= Task to carry out =
Return the listing below word for word.

= The data =
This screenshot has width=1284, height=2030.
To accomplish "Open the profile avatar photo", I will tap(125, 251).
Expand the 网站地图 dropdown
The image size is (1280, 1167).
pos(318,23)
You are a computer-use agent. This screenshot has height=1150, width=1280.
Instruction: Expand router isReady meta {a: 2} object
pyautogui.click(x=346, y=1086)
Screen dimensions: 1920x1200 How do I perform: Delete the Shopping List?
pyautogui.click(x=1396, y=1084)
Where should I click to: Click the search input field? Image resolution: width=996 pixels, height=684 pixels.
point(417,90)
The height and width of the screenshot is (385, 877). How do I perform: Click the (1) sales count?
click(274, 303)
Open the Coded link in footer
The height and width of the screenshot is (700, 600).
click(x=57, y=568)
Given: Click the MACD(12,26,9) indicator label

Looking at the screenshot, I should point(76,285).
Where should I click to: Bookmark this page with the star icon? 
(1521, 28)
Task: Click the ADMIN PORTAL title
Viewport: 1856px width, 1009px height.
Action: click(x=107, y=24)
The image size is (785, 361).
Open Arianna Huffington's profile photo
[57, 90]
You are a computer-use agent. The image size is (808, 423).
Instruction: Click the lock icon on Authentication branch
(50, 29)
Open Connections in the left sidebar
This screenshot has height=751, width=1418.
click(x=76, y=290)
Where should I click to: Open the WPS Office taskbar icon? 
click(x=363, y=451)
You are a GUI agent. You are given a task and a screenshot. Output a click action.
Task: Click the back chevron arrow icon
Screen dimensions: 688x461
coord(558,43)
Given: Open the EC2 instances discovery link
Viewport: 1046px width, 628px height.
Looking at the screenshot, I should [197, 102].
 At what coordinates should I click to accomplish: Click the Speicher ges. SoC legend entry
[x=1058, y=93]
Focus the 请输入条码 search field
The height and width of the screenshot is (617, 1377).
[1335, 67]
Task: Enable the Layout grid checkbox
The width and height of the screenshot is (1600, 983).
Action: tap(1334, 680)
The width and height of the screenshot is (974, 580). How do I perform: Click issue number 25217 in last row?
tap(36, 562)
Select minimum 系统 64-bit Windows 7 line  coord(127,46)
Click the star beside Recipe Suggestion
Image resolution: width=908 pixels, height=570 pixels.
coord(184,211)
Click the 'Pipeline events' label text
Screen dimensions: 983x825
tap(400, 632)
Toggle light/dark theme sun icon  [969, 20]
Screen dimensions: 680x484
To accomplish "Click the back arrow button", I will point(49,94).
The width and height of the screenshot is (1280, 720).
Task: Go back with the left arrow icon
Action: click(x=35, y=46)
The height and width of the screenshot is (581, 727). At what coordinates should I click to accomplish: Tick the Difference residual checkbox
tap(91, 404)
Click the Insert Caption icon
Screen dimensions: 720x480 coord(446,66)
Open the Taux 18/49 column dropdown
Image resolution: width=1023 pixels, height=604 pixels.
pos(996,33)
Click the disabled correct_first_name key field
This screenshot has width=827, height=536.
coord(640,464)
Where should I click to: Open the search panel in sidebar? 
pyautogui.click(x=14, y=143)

= Task output =
This screenshot has width=1284, height=2030.
To accomplish "Open the profile avatar photo", I will tap(125, 251).
Expand the 网站地图 dropdown
The image size is (1280, 1167).
pos(318,23)
You are a computer-use agent. This screenshot has height=1150, width=1280.
Instruction: Expand router isReady meta {a: 2} object
pyautogui.click(x=346, y=1086)
Screen dimensions: 1920x1200 How do I perform: Delete the Shopping List?
pyautogui.click(x=1396, y=1084)
Where should I click to: Click the search input field? Image resolution: width=996 pixels, height=684 pixels.
point(417,90)
The height and width of the screenshot is (385, 877). How do I perform: Click the (1) sales count?
click(274, 303)
Open the Coded link in footer
The height and width of the screenshot is (700, 600).
click(x=57, y=568)
Given: Click the MACD(12,26,9) indicator label

Looking at the screenshot, I should point(76,285).
Where should I click to: Bookmark this page with the star icon? 
(1521, 28)
Task: Click the ADMIN PORTAL title
Viewport: 1856px width, 1009px height.
Action: click(x=107, y=24)
The image size is (785, 361).
Open Arianna Huffington's profile photo
[57, 90]
You are a computer-use agent. The image size is (808, 423).
Instruction: Click the lock icon on Authentication branch
(50, 29)
Open Connections in the left sidebar
This screenshot has height=751, width=1418.
click(x=76, y=290)
Where should I click to: Open the WPS Office taskbar icon? 
click(x=363, y=451)
You are a GUI agent. You are given a task and a screenshot. Output a click action.
Task: Click the back chevron arrow icon
Screen dimensions: 688x461
coord(558,43)
Given: Open the EC2 instances discovery link
Viewport: 1046px width, 628px height.
Looking at the screenshot, I should [197, 102].
 At what coordinates should I click to accomplish: Click the Speicher ges. SoC legend entry
[x=1058, y=93]
Focus the 请输入条码 search field
The height and width of the screenshot is (617, 1377).
[1335, 67]
Task: Enable the Layout grid checkbox
The width and height of the screenshot is (1600, 983).
Action: tap(1334, 680)
The width and height of the screenshot is (974, 580). How do I perform: Click issue number 25217 in last row?
tap(36, 562)
Select minimum 系统 64-bit Windows 7 line  coord(127,46)
Click the star beside Recipe Suggestion
Image resolution: width=908 pixels, height=570 pixels.
coord(184,211)
Click the 'Pipeline events' label text
Screen dimensions: 983x825
tap(400, 632)
Toggle light/dark theme sun icon  [969, 20]
Screen dimensions: 680x484
To accomplish "Click the back arrow button", I will point(49,94).
The width and height of the screenshot is (1280, 720).
Task: Go back with the left arrow icon
Action: click(x=35, y=46)
The height and width of the screenshot is (581, 727). At what coordinates should I click to accomplish: Tick the Difference residual checkbox
tap(91, 404)
Click the Insert Caption icon
Screen dimensions: 720x480 coord(446,66)
Open the Taux 18/49 column dropdown
Image resolution: width=1023 pixels, height=604 pixels.
pos(996,33)
Click the disabled correct_first_name key field
This screenshot has width=827, height=536.
coord(640,464)
Where should I click to: Open the search panel in sidebar? 
pyautogui.click(x=14, y=143)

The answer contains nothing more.